▶ **Tugas yang Dikerjakan**:
1. Dalam teks tentang kunjungan ke Monumen Nasional, berbentuk apakah tiket kereta yang dibeli penulis?
2. Lanjutkan teks tentang kunjungan ke Monumen Nasional mulai dari bagian terakhirnya.

▶ **Kutipan Teks**:
Tuesday, 10 February 2015

Monumen Nasional

Anyeonghaseyo . . . neomu neomu saranghae sarang ayam.
Are you ready to read another posting from nowhere ?! ok, lets read !

Buzz…buzz…buzz…
Mungkin hampir 49,5% dari kalian yang baca postingan ini udah pernah ketempat ini, dan 30% dari 49,5% pernah ketempat ini pas masih bocah. Dan gua bua bukanlah bagian dari 30% itu. Dari kecil sampe gua akil balik, akhirnya gua ketempat yang dijadikan lambang DKI Jakarta ini, yaitu Tugu Monumen Nasional atau biasa disingkat Monas.

Dulu waktu kecil, selalu ada penolakan pas mau ketempat ini, ada aja halangan biar pergi ke Monas. Untuk pergi ketempat ini juga butuh perjuangan tersendiri buat gua. Mulai dari harus pergi ke stasiun sendiri sampe harus naik kereta sendiri. Seperti biasa, setiap pengalaman pertama gua pasti banyak menemui hal yang memalukan. Dimulai dari pas beli tiket kereta yang berbentuk kartu elektrik, ini adalah pertama kalinya gua beli tiket sendiri, biasanya setiap naik kereta semenjak teknologi ini dijalankan pasti selalu ada orang yang ngurusin dan tugas gua hanya tinggal naik dan turun kereta.

▶ **Bahan yang Tersedia**:
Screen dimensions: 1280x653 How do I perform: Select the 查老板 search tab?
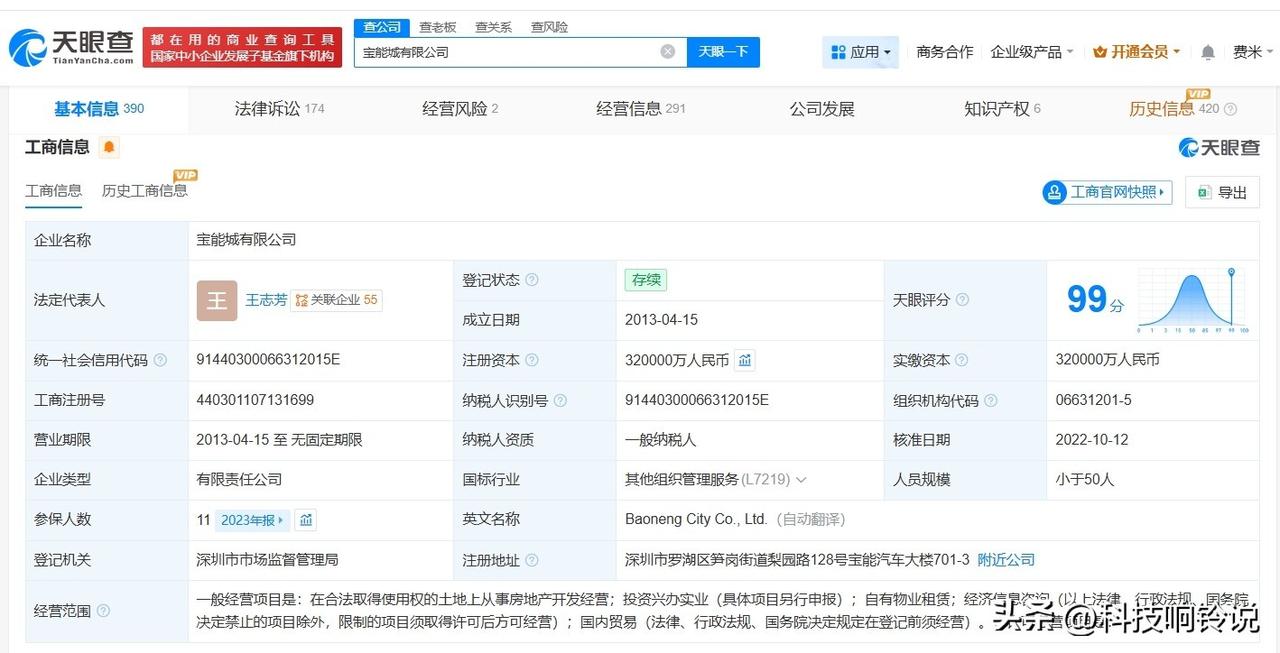pos(438,27)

▶ **Jawaban Setiap Tugas**:
1. Tiket kereta itu berbentuk kartu elektrik.

2.
Sebelumnya gua harus naik motor ke stasiun dan itu membutuhkan waktu kira-kira 20-25 menit. Setelah gua sampe, gua langsung mencari tempat parkiran dan sialnya tempat parkiran di stasiun udah penuh dan mau gamau gua harus cari tempat penitipan motor deket stasiun, setelah berjalan dengan sedikit melambatkan motor, akhirnya gua menemukan tempat penitipan motor yang tidak meyakinkan.

Bayangin aja, tempat penitipan ini lebih mirip kaya bengkel jualan sepeda loak, ngga ada jarak antara satu motor dan motor lainnya, udah gitu motor yang diparkir sampe bener-bener di pinggir jalan raya persis ! bawaanya mau jual besi kalo ke tempat ini. Tapi karena gua ngga mau ketinggalan kereta, langsung aja gua masuk ke tempat penitipan itu dan langsung ketemu yang punya tempat penitipan, dan yang punyapun udah terlihat expert dibidangnya seolah-olah gua melihat banyak medali kejuaraan lomba parkir motor  yang tersemat dilehernya, wow !

Laki-laki paruh baya yang memiliki penitipan ini menggunakan baju berkerah yang tidak dikancing dan memakai celana bahan hitam, dan dia juga pake sarung tangan khas pembalap. Setelah gua melihat cara dia memarkirkan motor keyakinan gua atas expertnya orang ini bertambah, seolah melihat semakin banyak medali yang melingkar dilehernya.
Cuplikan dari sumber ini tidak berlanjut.